Two weeks ago I published a novel for the first time here in the US that was a huge bestseller in Australia. The Naked Husband is very different from my usual work and will be featured for the next month on Barnes and Noble through Nook First.
I am very nervous about this; the narrator, Mark, is based on a person very well known to this author, however uncomfortable I may be with him today.
It’s why it is the only novel of my entire backlist that remains unchanged. People tell me it’s very raw. I’m sure it could do with the more professional hand I have these days, but then I might be tempted to take out some of the candor as well as the bad writing. It would be like shaving a flaw out of a pearl – by the time you’ve finished there is nothing left.
Plus, I just can’t do it. The memories this book evokes for me are too painful. It was hard enough writing it. Don’t ask me to read it again.
So why revisit it? I asked my publisher at Cool Gus that question. She said to me: “There is so much to love and to hate about this book. It’s not like anything else out there. You have to publish it here.”
I was astounded by the letters and emails I received at the time of its original publication in Australia; that I still get them, so long afterwards, amazes me more. They come from people who relate to one of the three characters in the book; if it’s Mark or Anna they write to thank me. If it’s Susan, they want to rip my throat out.
I am not being frivolous. There are still people in my old town who speed up if they see me crossing the road. No book of mine has ever produced such vitriol, or polarized opinion in such a way. There is nothing as juicy as someone else’s sins, I suppose.
It has taught me something about celebrity, however unwelcome.I was notorious for about five minutes about eight years ago, and what struck me most was a feeling of astonishment. People make up the most outrageous lies about you; where do these lies come from? Who starts them? But once it’s said, it becomes truth. Make it juicy enough no one wants to let it go anyway. You just sigh and get on with it.
I did not write The Naked Husband for publication, originally. I wrote it because I knew that Anna would one day deny that any of it ever happened, that she had not said and done the things she did. I wanted a record of it, so that at least one of us would remember. I also thought there would be a time when I might make better sense of it, before time helps us forget.
The irony is now I can’t bear to read it. It’s like watching a train wreck.
But yes, I did it just for me; a novelist’s way of making sense of private and public pain. If I’d known it was ever going to see the light of day I would not have been so honest. When it was done, I gave the only copy to Anna, and ironically she was the one who encouraged me to publish it – as long as she remained anonymous, of course. I then showed my agent, who rang back just a few hours later and said: you have to release this.

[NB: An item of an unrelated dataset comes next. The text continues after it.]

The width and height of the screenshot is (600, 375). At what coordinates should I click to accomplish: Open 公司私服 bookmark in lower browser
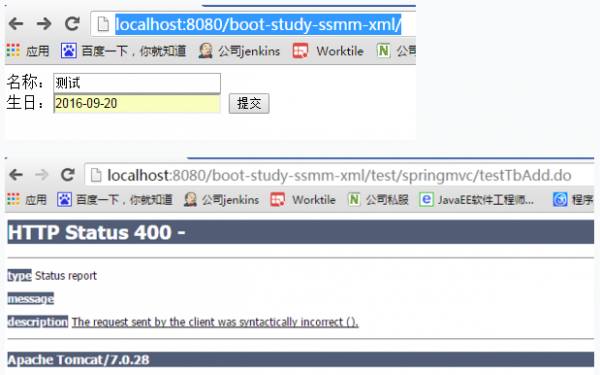[378, 200]
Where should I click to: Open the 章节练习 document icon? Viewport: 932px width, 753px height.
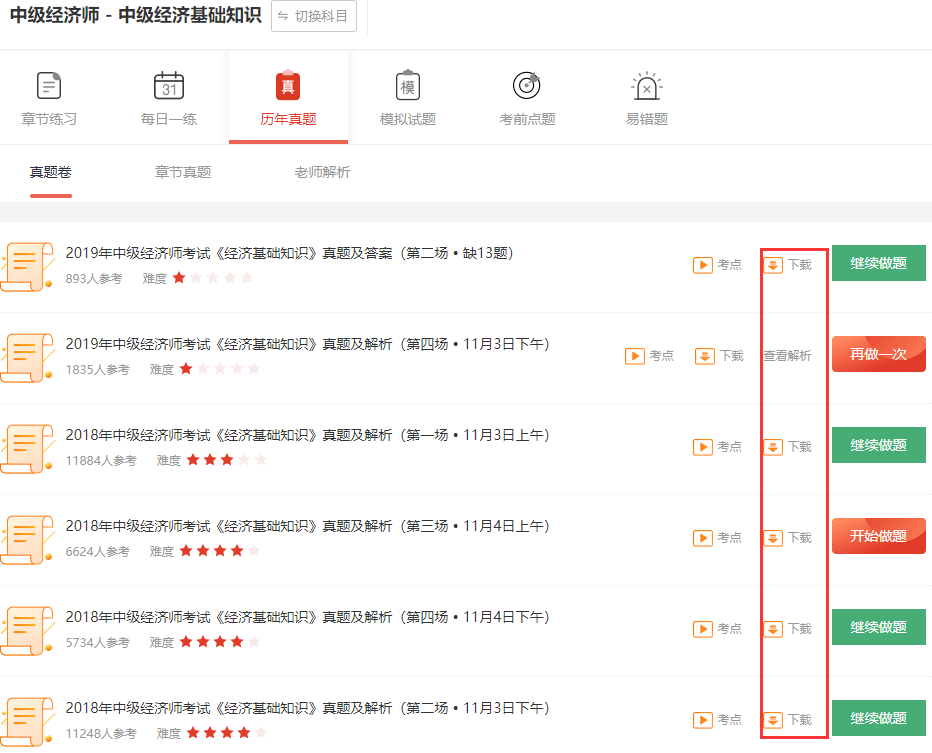tap(49, 86)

Did I have the right to share someone else’s private thoughts as well as my own? It’s still a moot point with me. Maybe I didn’t. Whatever I did, I knew I would feel both regret and accomplishment.
This is hardly an apology for anything I have done; if that was my intention I would have written Mark another way. He’s hardly a sympathetic character.
The book shot onto the bestseller lists, only kept off the top by Dan Brown. I was not surprised that people hated the book, and could not relate; that was exactly what I expected. What floored me was just how many people loved it and recognized themselves in it. “It seems so strange that the feelings I thought were only mine should be laid out raw in front of me,” one woman wrote.
Many others wrote in a similar vein. It was Anna who stirred them, not Mark. They understood about her “half-life, that scarcely seems better than no life at all,” as another wrote. Many felt that they, too, needed to keep a secret self ever hidden from others; Anna certainly kept a wrap on hers and I believe she does still to this day.
None of us can live peaceably with two people warring inside; but moving towards the one you want to be means facing the music.
That is what this book is about, and if I now invite another wave of vitriol, then so be it. They say even the worst of us can serve us a good example. I’ll get equal number of five and one star reviews; there are rarely any in the middle. I probably won’t read the reviews either.
But if this book can persuade even one person to throw that box of pills down the toilet, and not down their throat, then it has served its purpose; if it persuades just one man or one woman that you should either mend a relationship or break clean before moving on to another, then the book is worthwhile. I hope it also makes clear what ‘toxic’ means.
Marriage is a hard, hard gig as the current divorce rates show, but it’s vital we value integrity over opportunity. We must be true to ourselves, yes; but it’s hard to do that if we are living a lie. Trading passion for security is a sad way to spend a life, but eschewing that choice and trying to have both is ultimately devastating.
There is nothing at all sexy about pain.
I was accused once live on air of having written a pornographic novel; another reviewer said there was not enough sex in the novel to justify all the hype. People reveal so much of themselves in their judgments; in that way all books are a mirror.
And now to the question I am asked the most; does he take the phone call at the end? Back then I left it for the reader to decide; now I can only tell what I think he should have done – which is grab the mobile from his mate’s hand and throw it so far into the lake you wouldn’t see the splash.